The old earl started for the door eagerly, calling down on his son dire and foul curses. Brocton looked poisonously at me before following, and I knew I had not done with him yet.
"I've got you your lands, Oliver, but there has been no time to get you pardoned. The King was at Windsor; every moment was precious; and there was no use, in the temper of the town, in dealing with underlings. It will not do to run any risk of your being retaken, for Cumberland loves blood-letting, and is no friend of mine. We shall take you to a little fishing village on the Solway and get you a cast over to Dublin, whither my good ship, "Merchant of London," Jonadab Kilroot, Master, outward bound for the Americas, will pick you up. When we all meet again in London, in a few months, you will be pardoned. Margaret and I must now follow her father. The Stuart cause is smashed to pieces."

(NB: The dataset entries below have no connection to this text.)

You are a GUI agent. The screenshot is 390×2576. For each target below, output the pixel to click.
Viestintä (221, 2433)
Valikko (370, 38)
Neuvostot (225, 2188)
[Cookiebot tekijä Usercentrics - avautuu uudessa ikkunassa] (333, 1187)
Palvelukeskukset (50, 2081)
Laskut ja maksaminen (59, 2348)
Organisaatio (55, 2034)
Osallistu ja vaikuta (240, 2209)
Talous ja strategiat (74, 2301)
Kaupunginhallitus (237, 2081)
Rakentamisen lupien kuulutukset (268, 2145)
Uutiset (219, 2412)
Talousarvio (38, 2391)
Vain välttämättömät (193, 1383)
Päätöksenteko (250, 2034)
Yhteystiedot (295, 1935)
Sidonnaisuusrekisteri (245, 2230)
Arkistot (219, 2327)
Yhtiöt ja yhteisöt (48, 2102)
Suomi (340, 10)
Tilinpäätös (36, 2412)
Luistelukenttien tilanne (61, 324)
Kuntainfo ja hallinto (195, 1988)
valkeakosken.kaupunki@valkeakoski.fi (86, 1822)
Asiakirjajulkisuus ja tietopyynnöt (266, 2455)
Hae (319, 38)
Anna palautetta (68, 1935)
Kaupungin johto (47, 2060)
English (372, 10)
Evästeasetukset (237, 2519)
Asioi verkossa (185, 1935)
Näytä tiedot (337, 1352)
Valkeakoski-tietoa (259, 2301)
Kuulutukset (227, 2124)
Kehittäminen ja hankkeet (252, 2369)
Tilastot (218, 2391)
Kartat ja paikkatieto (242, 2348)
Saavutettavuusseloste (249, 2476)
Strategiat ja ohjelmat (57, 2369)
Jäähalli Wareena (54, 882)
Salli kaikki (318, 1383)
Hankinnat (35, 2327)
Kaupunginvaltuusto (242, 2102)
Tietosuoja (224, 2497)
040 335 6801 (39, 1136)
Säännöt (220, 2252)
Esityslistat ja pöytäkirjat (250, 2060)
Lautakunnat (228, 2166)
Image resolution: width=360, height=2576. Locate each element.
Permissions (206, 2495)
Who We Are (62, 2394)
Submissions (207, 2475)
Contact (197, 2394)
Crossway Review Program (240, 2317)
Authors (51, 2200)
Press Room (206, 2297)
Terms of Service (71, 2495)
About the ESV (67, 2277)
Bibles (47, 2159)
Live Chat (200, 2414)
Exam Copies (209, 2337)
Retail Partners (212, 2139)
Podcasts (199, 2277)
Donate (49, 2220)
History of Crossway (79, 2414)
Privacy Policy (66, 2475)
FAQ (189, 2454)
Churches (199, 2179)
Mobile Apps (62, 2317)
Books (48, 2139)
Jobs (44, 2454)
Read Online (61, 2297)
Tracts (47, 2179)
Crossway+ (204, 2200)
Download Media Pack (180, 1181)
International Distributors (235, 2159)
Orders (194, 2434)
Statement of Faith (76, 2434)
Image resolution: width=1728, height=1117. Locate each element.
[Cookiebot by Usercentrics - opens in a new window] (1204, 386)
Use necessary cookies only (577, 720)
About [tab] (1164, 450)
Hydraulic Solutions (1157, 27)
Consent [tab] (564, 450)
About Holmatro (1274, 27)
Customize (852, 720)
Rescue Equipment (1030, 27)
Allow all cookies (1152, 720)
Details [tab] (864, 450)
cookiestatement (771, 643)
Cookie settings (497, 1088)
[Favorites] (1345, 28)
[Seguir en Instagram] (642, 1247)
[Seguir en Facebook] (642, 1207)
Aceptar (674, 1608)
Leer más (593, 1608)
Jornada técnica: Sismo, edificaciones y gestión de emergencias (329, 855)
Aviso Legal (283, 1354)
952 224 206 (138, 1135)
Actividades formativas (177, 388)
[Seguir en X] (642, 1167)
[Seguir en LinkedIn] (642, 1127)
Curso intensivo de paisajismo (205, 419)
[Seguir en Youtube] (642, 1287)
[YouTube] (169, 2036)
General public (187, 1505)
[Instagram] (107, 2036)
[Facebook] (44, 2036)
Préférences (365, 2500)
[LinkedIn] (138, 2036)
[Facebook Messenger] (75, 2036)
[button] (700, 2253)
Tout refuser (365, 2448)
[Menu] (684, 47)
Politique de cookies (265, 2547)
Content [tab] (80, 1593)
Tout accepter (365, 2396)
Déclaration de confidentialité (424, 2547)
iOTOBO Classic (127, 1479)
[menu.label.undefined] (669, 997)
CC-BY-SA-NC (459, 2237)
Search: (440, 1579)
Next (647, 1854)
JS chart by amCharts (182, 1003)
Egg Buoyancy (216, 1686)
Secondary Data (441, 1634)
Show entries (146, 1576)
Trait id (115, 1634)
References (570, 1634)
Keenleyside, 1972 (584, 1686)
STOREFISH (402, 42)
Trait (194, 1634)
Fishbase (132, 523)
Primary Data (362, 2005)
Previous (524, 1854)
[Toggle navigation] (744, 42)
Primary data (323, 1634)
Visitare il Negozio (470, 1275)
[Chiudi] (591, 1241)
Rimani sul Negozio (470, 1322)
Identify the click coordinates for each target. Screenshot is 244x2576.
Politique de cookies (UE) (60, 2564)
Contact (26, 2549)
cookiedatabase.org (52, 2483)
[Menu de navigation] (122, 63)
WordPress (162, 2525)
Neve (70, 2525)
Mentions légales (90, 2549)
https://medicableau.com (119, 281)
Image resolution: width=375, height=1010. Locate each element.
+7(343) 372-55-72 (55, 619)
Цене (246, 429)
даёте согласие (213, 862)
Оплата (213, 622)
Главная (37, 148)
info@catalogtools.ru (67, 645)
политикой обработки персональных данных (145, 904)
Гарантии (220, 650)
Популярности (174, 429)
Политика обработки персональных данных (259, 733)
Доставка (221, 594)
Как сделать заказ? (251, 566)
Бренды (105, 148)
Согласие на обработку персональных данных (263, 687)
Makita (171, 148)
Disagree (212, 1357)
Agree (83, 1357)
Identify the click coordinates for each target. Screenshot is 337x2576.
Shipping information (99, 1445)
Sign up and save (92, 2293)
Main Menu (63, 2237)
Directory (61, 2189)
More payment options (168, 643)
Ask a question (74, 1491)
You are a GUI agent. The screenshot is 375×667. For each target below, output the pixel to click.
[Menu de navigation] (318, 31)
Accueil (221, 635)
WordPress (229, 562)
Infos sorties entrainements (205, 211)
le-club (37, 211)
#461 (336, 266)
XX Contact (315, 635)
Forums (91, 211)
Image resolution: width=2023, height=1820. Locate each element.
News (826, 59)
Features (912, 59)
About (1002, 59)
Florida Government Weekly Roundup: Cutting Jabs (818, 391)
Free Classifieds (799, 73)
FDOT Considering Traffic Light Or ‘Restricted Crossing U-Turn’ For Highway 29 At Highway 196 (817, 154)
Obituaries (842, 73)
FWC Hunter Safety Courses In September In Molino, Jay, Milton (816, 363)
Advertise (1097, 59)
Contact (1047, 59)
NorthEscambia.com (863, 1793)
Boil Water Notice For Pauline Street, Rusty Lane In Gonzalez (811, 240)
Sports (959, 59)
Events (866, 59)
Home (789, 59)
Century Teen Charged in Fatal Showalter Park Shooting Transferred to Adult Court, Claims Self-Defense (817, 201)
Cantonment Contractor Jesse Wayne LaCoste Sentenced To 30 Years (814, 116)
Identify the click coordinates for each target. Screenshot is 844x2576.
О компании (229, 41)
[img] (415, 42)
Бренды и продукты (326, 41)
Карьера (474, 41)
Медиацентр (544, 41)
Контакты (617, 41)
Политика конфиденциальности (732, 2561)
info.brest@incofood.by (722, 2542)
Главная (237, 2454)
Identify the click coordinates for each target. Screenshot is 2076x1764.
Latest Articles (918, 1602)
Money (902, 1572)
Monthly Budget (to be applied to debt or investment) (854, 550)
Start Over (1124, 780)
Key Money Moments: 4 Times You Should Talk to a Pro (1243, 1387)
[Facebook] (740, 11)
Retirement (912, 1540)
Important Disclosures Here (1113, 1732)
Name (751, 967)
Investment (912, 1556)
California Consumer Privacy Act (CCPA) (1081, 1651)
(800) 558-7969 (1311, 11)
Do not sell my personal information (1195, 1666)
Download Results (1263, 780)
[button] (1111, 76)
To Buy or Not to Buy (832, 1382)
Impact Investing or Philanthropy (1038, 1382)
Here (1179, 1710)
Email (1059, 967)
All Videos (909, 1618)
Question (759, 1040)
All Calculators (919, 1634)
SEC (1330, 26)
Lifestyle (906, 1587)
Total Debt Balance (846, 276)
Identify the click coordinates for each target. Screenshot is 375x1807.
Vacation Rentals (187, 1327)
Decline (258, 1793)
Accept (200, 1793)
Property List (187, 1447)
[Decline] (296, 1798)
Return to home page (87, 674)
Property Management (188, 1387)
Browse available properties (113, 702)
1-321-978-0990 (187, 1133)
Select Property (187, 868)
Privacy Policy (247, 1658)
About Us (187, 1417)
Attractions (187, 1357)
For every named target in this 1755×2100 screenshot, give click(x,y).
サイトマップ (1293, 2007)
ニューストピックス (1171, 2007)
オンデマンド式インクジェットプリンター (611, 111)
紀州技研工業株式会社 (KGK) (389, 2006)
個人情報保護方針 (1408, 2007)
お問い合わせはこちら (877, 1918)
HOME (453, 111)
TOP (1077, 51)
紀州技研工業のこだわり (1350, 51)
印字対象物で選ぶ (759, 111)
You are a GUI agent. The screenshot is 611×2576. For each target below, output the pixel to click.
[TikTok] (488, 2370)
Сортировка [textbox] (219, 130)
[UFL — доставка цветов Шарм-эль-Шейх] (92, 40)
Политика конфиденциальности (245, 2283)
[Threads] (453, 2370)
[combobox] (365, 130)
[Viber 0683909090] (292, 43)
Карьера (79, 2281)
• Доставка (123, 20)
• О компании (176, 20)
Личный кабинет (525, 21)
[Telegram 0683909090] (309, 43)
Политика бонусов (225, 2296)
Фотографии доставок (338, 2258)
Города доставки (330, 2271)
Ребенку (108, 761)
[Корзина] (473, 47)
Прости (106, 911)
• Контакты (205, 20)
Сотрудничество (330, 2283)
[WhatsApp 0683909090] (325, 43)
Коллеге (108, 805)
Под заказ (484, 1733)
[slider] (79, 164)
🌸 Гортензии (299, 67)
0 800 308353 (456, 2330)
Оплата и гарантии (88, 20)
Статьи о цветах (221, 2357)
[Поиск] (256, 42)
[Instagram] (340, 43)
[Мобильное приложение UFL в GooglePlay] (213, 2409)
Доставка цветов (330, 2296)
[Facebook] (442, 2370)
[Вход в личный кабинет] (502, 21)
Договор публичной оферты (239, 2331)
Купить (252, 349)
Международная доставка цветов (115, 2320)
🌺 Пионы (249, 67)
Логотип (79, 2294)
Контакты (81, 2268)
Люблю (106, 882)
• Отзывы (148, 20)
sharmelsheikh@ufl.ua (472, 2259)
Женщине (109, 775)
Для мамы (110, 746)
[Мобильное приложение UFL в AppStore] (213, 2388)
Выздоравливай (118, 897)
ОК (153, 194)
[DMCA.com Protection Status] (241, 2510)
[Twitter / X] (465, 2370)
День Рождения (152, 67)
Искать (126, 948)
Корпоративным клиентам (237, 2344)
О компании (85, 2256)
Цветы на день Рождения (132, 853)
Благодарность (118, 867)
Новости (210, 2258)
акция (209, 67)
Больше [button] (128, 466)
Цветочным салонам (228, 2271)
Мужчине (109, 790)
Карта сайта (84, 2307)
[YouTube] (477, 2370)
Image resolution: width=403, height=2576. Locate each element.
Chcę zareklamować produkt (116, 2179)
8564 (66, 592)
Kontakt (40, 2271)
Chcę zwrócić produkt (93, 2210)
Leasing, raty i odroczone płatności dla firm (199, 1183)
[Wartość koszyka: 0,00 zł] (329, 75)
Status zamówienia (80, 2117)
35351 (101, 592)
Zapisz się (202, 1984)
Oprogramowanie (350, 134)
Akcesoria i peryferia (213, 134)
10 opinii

Late that night I stood with Margaret on the end of a jetty in a little fishing village on the Cumberland coast. Master Freake was giving final instructions to the owner of a herring-buss that was creaking noisily against the side of the jetty under the swell of the tide. Dot was busily handing to one of her crew of two certain packages for my use.
We stood together, and she had linked her arm in mine. We who had been so close together for a month were now to have an ocean put between us. Not that that mattered to me, already separated from her by something wider than the Atlantic, a lonely unnamed grave away there in Staffordshire.
Suddenly she called to Dot, and he, as knowing just what she wanted, brought her a box. She loosed her arm from mine and took it from him, and when I would in turn have relieved her of it, she gently refused.
"Oliver," she said, in quiet, firm tones, "you met me when I was in grave danger and immediately, like the gallant gentleman you are, left mother and home to do me service."
"It was the privilege of my life, madam," I said earnestly.
"You have sweetened your service by so regarding it, giving greatly when you gave. And, sir, that service put me in your debt. You see that?"
"It is like you to say so. What of it?"